Introduction to Kubernetes
Kubernetes is the most popular platform for managing containerized applications. Many big and small organizations today use Kubernetes to deploy their production services. However, even though it simplifies the production services deployment greatly, it also brings in its own set of complexities and challenges. Thus, it becomes very important to monitor the components which are running inside Kubernetes pods, services and daemons to make sure they are behaving as expected.

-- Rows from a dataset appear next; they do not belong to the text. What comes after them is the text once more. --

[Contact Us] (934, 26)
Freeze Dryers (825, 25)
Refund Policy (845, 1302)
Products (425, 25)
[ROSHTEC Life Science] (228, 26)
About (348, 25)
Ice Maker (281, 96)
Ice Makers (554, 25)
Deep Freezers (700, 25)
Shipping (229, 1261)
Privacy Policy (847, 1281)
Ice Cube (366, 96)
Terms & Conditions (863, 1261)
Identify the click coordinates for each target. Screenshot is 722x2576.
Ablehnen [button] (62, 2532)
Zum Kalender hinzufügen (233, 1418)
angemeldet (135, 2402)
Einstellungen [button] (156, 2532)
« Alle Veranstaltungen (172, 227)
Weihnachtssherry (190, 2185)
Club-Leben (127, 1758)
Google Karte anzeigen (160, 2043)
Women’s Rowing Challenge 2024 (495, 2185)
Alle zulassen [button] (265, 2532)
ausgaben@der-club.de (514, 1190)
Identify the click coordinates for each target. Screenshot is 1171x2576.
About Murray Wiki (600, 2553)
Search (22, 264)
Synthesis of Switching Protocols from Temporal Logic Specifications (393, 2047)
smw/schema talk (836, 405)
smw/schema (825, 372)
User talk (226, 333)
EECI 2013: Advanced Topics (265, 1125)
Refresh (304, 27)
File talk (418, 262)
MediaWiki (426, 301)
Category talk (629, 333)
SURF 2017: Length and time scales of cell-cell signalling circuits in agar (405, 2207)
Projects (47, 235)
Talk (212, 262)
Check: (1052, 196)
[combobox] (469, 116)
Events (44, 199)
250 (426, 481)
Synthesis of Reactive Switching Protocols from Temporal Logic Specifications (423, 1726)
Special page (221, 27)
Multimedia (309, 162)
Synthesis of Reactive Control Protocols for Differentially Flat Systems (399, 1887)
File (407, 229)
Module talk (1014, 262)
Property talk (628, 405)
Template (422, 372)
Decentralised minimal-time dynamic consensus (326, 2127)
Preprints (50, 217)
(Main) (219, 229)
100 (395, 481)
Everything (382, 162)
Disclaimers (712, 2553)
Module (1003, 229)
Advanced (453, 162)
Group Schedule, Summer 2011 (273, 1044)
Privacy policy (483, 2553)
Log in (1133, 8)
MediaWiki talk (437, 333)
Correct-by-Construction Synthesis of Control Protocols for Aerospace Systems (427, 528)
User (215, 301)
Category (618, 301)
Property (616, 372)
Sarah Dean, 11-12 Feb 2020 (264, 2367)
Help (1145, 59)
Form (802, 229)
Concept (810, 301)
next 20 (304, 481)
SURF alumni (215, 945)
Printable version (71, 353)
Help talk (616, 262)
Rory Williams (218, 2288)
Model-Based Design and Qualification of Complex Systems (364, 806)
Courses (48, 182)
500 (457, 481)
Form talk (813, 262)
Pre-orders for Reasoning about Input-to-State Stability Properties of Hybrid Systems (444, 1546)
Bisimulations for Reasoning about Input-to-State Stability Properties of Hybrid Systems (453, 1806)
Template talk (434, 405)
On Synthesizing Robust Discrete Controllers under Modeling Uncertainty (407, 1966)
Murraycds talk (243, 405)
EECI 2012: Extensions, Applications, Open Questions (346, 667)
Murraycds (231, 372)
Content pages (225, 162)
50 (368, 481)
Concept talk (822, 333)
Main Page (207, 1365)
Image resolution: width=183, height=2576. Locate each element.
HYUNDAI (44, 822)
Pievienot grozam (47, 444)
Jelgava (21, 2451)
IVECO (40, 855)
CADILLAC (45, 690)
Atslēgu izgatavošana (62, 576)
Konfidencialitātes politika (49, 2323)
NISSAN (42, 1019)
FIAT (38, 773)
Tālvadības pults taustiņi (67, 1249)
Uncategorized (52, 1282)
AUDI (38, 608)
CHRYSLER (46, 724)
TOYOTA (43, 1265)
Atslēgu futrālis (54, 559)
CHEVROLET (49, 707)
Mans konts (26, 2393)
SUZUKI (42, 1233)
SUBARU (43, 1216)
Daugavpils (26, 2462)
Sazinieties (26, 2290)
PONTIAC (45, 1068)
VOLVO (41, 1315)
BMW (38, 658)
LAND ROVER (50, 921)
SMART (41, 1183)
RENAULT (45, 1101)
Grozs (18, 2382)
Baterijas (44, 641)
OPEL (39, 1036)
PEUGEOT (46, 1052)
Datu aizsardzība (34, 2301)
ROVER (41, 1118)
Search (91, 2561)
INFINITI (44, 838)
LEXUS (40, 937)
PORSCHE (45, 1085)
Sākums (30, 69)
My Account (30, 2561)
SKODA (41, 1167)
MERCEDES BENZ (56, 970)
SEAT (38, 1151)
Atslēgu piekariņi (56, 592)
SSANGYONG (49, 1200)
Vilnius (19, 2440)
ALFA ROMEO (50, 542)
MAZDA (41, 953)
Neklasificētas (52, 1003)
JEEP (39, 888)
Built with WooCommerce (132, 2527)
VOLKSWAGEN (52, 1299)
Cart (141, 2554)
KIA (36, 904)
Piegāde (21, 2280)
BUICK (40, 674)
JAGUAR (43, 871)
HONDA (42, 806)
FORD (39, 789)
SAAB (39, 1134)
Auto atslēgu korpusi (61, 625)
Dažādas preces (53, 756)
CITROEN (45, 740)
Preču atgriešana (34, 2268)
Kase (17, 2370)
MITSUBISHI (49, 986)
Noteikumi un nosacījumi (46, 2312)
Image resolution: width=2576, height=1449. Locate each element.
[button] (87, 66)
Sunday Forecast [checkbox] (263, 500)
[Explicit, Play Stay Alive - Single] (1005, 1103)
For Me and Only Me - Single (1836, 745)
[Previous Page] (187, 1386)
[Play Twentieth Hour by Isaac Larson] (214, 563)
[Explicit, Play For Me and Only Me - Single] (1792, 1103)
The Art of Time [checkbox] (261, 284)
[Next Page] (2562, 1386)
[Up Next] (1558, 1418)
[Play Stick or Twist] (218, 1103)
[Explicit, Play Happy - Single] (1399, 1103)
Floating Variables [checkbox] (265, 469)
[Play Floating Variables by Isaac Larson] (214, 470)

For more information on what Kubernetes is, check out our beginner's guide here. We also have some great tutorials on Deploying Grafana to Kubernetes, HA Kubernetes monitoring, and more on the MetricFire blog.
Why monitor Kubernetes with Graphite?
Prometheus is the de facto tool for monitoring Kubernetes, with convenient abilities like service discovery and hundreds of pre-built dashboards. However, Prometheus is intended for day-to-day monitoring, and it's a terrible tool when it comes to the long-term storage of data. If you need to keep your data for a long time, so that you can view trends and analysis over a year, then you will have to write data out from your local Prometheus instance to remote storage. This can be challenging to maintain and use, not to mention expensive.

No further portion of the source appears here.